We—and more importantly, our customers—had noticed performance degrading over time and Asana no longer felt like the desktop-quality application that our founders originally imagined. Several performance teams spent months improving different parts of the app. While each team achieved incremental wins, the fundamental drawbacks of the framework remained. We needed to attempt drastic measures to achieve our desired performance. – "Treating performance as a product: The technical story of Asana's arduous rewrite"

They heard anecdotes of start-ups both "failing to achieve their performance goals from rewriting" and "imploding from the [rewrite] effort" and ultimately decided to incrementally rewrite the application:

We noticed the rewrite-induced nightmares had a common theme. Each time, the company placed a big bet without unanimous support. They also tried to avoid running two frameworks at the same time. The natural consequence would be a “stop-the-world” re-write and no new product features. Our strategy allowed us to validate the new framework early and often. Each feature would enable performance improvements sooner and inform the project timeline. As opposed to creating a new “v2” application, we maintained the entire feature set. – "Treating performance as a product: The technical story of Asana's arduous rewrite"

If you decide to fully rewrite your application you are going to have two versions of the product which limits your ability to deliver new features to customers and greatly increases your risk of blowing-up your company.

Support

Related, a rewrite necessarily means you will have multiple versions in the wild and this means that you will have multiple versions of the product to support. In the simplest case, you have two versions: V1 and V2. As you're rewriting the new application you are going to have customers on both the old and the new version of the product which means that you have doubled the complexity of supporting your customers. In short, a rewrite increases the operational complexity of your business by at least a factor of 2.

Security

When you have two versions, the likelihood that you have a catastrophic security incident increases significantly. This is because while you're busy trying to get V2 to parity with V1, you're not going to be paying any attention to the older version. However, technology never sits still and as time goes on, the V1 of your product becomes a larger attack vector. Maybe the product is built on an end-of-life operating system. Perhaps all your alerting and monitoring tooling is built for the new product and you aren't even monitoring the old product. Either way, having two versions presents a security concern which should make you think twice about a stop-the-world rewrite.

Software and Complexity

It's cliché to say, but software is the definition of a complex system. In his essay "How Complex Systems Fail", Dr. Richard Cook of the University of Chicago runs through the way in which complex systems in the medical field can fail. However, this framework also has purchase when thinking about areas outside medicine.

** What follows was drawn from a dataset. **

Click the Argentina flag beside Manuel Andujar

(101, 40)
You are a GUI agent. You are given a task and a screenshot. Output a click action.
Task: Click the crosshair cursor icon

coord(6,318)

Cook notes that "The complexity of these systems makes it impossible for them to run without multiple flaws being present." In other words, there are going to be bugs. "A corollary to the preceding point" he writes, "is that complex systems run as broken systems. The system continues to function because it contains so many redundancies and because people can make it function, despite the presence of many flaws."

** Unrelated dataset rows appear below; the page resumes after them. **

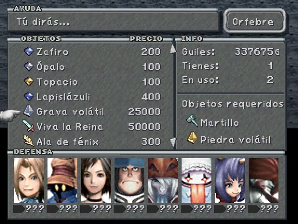Choose the yellow Topacio gem icon
The image size is (298, 224).
(29, 82)
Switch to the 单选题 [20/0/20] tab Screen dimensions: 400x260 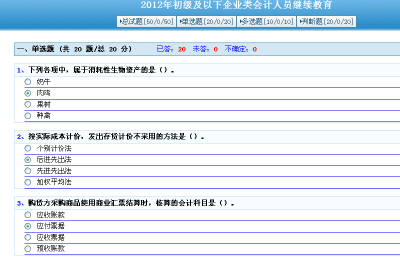[x=207, y=22]
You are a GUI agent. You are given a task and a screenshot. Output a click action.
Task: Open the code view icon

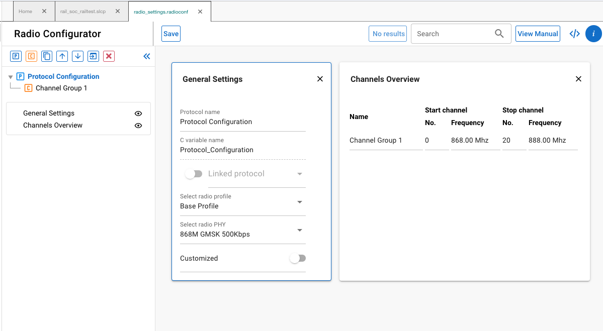click(x=574, y=34)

The takeaway is clear: your application is going to have flaws and as a general matter, it's always better to deal with the devil you know rather than the devil you don't. When you rewrite, you throw out years of accumulated knowledge around bugs/testing, you pause new feature development for at least a year, and you increase the operational complexity of your business by at least 2x.

Despite the seductive siren song of tossing your current codebase and rewriting your application, this remains the worst strategic mistake you can make. More prudent is to tie yourself to your messy, flawed codebase. Refactor and incrementally improve? Absolutely. But rewriting should be the last thing you consider.